Shirley’s reaction and the following conversation made both of us stop and reconsider our daily acts of worshipping God. Is my quiet time, which consists of prayer and Bible study, just something I cross off the list each day to feel better about myself spiritually? Do I listen for God during quiet time or just hurry through it? When attending a worship service, am I more concerned about how long it takes, what I have to do after church, or how it affects me more than lifting up praise, adoration, and thanksgiving to the One who died for me? Am I just going through the motions of what is expected? Is my spirituality a mask I put on to play a certain part when I am around my Christian friends or at church?

None of these “spiritual activities” are true worship. Jesus has commanded us, “You shall love the LORD your God with all your heart, with all your soul, and with all your mind” (Matthew 22:37). Just as we would be offended at someone faking their feelings for us to get something they wanted, so is God! Worship, Bible study, church, living a righteous life, and obeying God’s commands are not things we do to keep from angering God. These good things are not to be practiced so that He will give us everything on our wish list of wants, needs, and desires. Worship is giving to God what He deserves. As the moon reflects the light of the sun, so Christians should reflect the character, attributes, love, and holiness of God. We don’t do it because of what we might get, but because the Spirit of God resides in us and that is who we are in Christ.

I don’t want to live a hypocritical life. I don’t want worship to be out of guilt or something I do for my benefit.  I want my worship driven by an insatiable thirst for God’s glory, honor, and praise. I want my worship to be the direct result of who I am in Christ. I want my worship to be something I live out every minute of every day. I want my worship to be sincere, honest, and from a heart of love!
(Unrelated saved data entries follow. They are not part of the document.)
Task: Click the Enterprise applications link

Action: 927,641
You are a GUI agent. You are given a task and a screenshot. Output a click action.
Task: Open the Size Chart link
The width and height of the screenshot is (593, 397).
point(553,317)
Take time today to read Matthew 15:7-9 and examine your motives for worship.

Can You See Me Now? (Part 2)

The Bible is the best-selling book of all time. It has been translated into more than 2,000 languages. You can find it on cell phones, computers, coffee tables, fireplace mantles, as well as a microfilm copy which was taken to the moon on Apollo 14. It has been carved in stone, written on animal hide, papyrus, paper, and I have even seen a chapter tattooed on someone’s back. Needless to say, the Bible is a very popular book to people all around the world.

Unlike other popular books, people do not purchase a Bible to be entertained. The Bible is God’s revelation of Himself to humanity. It is within the pages of the 66 books of the Bible that we find out about God–His love, mercy, compassion, patience, grace, forgiveness, power, beauty, majesty, and so much more. Page after page we see the Creator reaching out to draw His creation into a loving relationship with Him. The Bible teaches us the commands of God, not that we can live up to them, but that we might see His holiness and righteousness and realize our need for His forgiveness. We see His hand of provision, protection, and providence constantly before us tenderly caring for His precious children.
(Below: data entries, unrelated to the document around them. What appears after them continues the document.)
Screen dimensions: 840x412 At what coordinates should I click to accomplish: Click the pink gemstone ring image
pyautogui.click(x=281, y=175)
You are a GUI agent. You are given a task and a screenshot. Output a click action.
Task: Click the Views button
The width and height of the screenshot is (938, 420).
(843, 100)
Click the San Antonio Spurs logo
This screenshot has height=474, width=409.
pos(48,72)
Too often in my life I have performed my daily Bible readings and crossed that off my list of things to do for that day.  I have been so busy reading the book of God that I have missed the God of the book. Through a series of events this became crystal clear to me, so I decided I needed to change. Now, before I begin reading the Bible I ask Jesus to reveal Himself to me in Scripture. As I read I want to see more of Christ that I might know Him more.

As you take time to read your Bible today, please ask Jesus to reveal Himself to you.  Ask to see His character, integrity, honesty, holiness, righteousness, mercy, compassion, grace and other attributes. Don’t read the Bible to see if you are measuring up. Read the Bible to see Christ and then worship Him!